Making Smart Comparisons

Say we have magic function that takes in a pair of records and always returns a False if a pair of records are distinct and True if a pair of records refer to the same person or organization.

Let’s say that this function was pretty slow. It always took one second to return.

How long would it take to duplicate a thousand records?

Within a dataset of thousand records, there are \(\frac{1{,}000 \times 999}{2} = 499{,}500\) unique pairs of records. If we compared all of them using our magic function it would take six days.

But, one second is a long time, let’s say we sped it up so that we can make 10,000 comparisons per second. Now we can get through our thousand-record-long dataset in less than a minute.

Feeling good about our super-fast comparison function, let’s take on a dataset of 100,000 records. Now there are \(\frac{100{,}000 \times 99{,}999}{2} = 4{,}999{,}950{,}000\) unique possible pairs. If we compare all of them with our super-fast comparison function, it will take six days again.

If we want to work with moderately sized data, we have to find a way of making fewer comparisons.

Duplicates are rare

In real world data, nearly all possible pairs of records are not duplicates.

In this four-record example below, only two pairs of records are duplicates–(1, 2) and (3, 4), while there are four unique pairs of records that are not duplicates–(1,3), (1,4), (2,3), and (2,4). Typically, as the size of the dataset grows, the fraction of pairs of records that are duplicates gets very small very quickly.

first name

last name

address

phone

record_id

bob

roberts

1600 pennsylvania ave.

555-0123

1

Robert

Roberts

1600 Pensylvannia Avenue

2

steve

Jones

123 Cowabunga Lane

555-0000

3

Stephen

Janes

123 Cawabunga Ln

444-555-0000

4

If we could only compare records that were true duplicates, we wouldn’t run into the explosion of comparisons. Of course, if we already knew where the true duplicates were, we wouldn’t need to compare any individual records. Unfortunately we don’t, but we do quite well if just compare records that are somewhat similar.

Blocking

Duplicate records almost always share something in common. If we define groups of data that share something and only compare the records in that group, or block, then we can dramatically reduce the number of comparisons we will make. If we define these blocks well, then we will make very few comparisons and still have confidence that will compare records that truly are duplicates.
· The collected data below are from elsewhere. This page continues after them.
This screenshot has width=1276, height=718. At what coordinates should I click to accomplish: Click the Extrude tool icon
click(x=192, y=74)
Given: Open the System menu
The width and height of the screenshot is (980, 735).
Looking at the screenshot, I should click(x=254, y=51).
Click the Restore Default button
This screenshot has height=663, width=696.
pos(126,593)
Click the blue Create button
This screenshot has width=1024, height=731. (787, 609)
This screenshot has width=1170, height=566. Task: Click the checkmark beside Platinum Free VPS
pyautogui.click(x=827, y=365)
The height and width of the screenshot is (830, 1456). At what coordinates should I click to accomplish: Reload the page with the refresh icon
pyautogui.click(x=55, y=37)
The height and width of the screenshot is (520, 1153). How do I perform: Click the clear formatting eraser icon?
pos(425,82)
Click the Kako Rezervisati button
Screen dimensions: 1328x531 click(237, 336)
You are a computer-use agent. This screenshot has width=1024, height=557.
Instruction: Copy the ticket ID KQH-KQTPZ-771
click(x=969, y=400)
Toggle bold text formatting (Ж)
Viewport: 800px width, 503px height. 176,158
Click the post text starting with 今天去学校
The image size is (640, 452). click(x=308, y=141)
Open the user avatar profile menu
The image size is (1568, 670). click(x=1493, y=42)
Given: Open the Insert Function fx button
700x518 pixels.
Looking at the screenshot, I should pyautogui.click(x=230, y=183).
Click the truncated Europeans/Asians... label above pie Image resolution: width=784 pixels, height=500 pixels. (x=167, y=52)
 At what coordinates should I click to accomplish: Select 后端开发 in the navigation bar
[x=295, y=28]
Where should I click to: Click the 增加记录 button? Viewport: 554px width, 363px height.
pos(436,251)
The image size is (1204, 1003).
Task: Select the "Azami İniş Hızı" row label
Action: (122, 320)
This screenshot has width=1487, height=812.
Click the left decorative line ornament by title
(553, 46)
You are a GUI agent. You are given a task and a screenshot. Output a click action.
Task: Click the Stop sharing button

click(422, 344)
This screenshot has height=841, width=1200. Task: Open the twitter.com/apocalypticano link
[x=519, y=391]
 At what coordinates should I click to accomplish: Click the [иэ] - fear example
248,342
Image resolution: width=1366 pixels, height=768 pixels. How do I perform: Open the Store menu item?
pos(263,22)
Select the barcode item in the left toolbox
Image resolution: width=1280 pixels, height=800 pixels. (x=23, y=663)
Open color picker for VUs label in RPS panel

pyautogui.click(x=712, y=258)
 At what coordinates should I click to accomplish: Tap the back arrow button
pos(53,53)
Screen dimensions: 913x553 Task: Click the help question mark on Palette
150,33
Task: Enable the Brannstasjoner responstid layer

This task is called blocking, and we approach it in two ways: predicate blocks and canopies.

Predicate blocks

A predicate block is a bundle of records that all share a feature – a feature produced by a simple function called a predicate.

Predicate functions take in a record field, and output a set of features for that field. These features could be “the first 3 characters of the field,” “every word in the field,” and so on. Records that share the same feature become part of a block.

Let’s take an example. Let’s use a “first 3 character” predicate on the address field below..

first name

last name

address

phone

record_id

bob

roberts

1600 pennsylvania ave.

555-0123

1

Robert

Roberts

1600 Pensylvannia Avenue

2

steve

Jones

123 Cowabunga Lane

555-0000

3

Stephen

Janes

123 Cawabunga Ln

444-555-0000

4

That leaves us with two blocks - The ‘160’ block, which contains records 1 and 2, and the ‘123’ block, which contains records 3 and 4.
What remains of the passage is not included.